An announcement from Virgin Orbit and UK’s Junior Astronaut program:

Virgin Orbit to Launch Stem Education Payloads for UK’s Junior Astronaut
Junior Astronaut’s Nanonaut Satellite Can be Tracked from Space Via Smartphone App,
Helping to Inspire a New Generation of Space Enthusiasts

Long Beach, California — January 8, 2021 — Virgin Orbit, the California-based responsive space launch company, announced today that it has signed a launch services agreement with Junior Astronaut, a UK-based company that provides Science, Technology, Engineering and Math (STEM) education programs for young space enthusiasts. Flying as a rideshare onboard several upcoming missions — including missions from Spaceport Cornwall in Newquay, UK — Junior Astronaut’s Nanonaut payload will remain affixed to LauncherOne’s upper stage.

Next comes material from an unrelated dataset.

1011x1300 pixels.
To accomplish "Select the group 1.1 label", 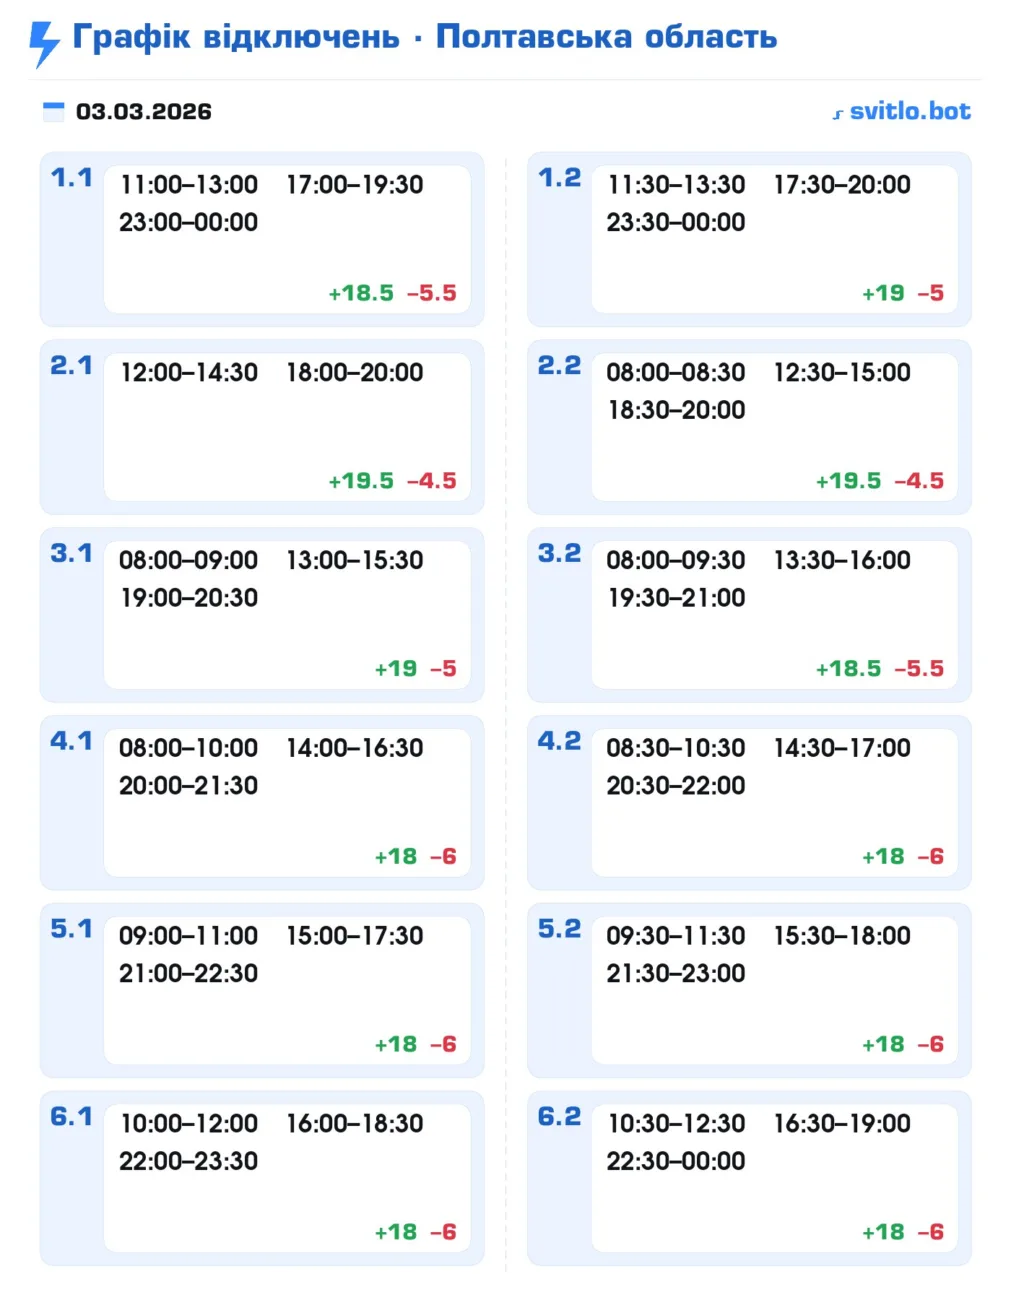I will (x=71, y=178).
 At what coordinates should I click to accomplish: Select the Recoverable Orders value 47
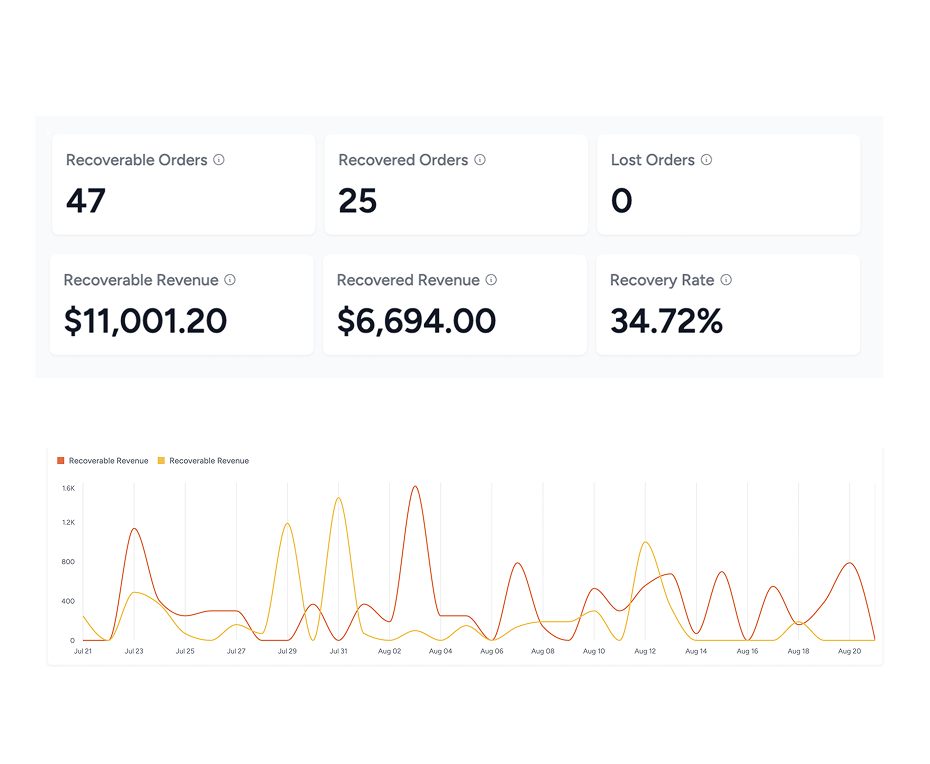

LauncherOne rocket released from carrier aircraft. Credits: Virgin Orbit

Each Nanonaut payload can be tracked and monitored via telemetry from Earth using Junior Astronaut’s smartphone app. The app also offers a number of STEM-based activities such as algebra tutorials and other educational teasers, supporting Junior Astronaut’s broader purpose of inspiring young students to become more engaged and excited about space.

Founded in 2020, Junior Astronaut exists to encourage young people toward careers in STEM and space science through participation. In addition to the Nanonaut program, Junior Astronaut will soon offer space camps and a flight experiments package to take young people’s interest to the next stage.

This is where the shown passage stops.